Background: The severe acute respiratory syndrome coronavirus 2 (SARS-CoV-2) pandemic has impacted healthcare services and outcomes. We aimed to investigate healthcare resource utilization and early health outcomes of infants born to mothers with perinatal SARS-CoV-2 infection. Methods: The study included all infants born alive between February 1, 2020, and April 30, 2021, in British Columbia. We used linked provincial population-based databases including data on COVID-19 testing, birth, and health information for up to one year from birth. Perinatal COVID-19 exposure for infants was defined being born to mothers with a positive test for SARS-CoV-2 infection during pregnancy or at delivery. Cases of COVID-19-exposed infants were matched with up to four non-exposed infants by birth month, sex, birthplace, and gestational age in weeks. Outcomes included hospitalizations, emergency department visits, and in-/outpatient diagnoses. Outcomes were compared between groups using conditional logistic regression and linear mixed effects models including effect modification by maternal residence. Results: Among 52,711 live births, 484 infants had perinatal exposure to SARS-CoV-2, an incidence rate of 9.18 per 1000 live births. Exposed infants (54.6% male) had a mean gestational age of 38.5 weeks, and 99% were born in hospital. Proportions of infants requiring at least one hospitalization (8.1% vs. 5.1%) and at least one emergency department visit (16.9% vs. 12.9%) were higher among the exposed vs. unexposed infants, respectively.
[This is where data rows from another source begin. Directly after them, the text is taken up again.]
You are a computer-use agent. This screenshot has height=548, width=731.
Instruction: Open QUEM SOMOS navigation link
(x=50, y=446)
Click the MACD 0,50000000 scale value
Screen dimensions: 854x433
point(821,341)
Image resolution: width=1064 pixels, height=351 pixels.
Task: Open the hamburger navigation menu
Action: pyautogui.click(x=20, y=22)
Among infants from the urban area, those with exposure were more likely to have respiratory infectious diseases (odds ratio: 1.74; 95% confidence intervals: 1.07, 2.84), compared with those without exposure. Interpretation. In our cohort, infants born to mothers with SARS-CoV-2 infection have increased healthcare demands in their early infancy, which warrants further investigation.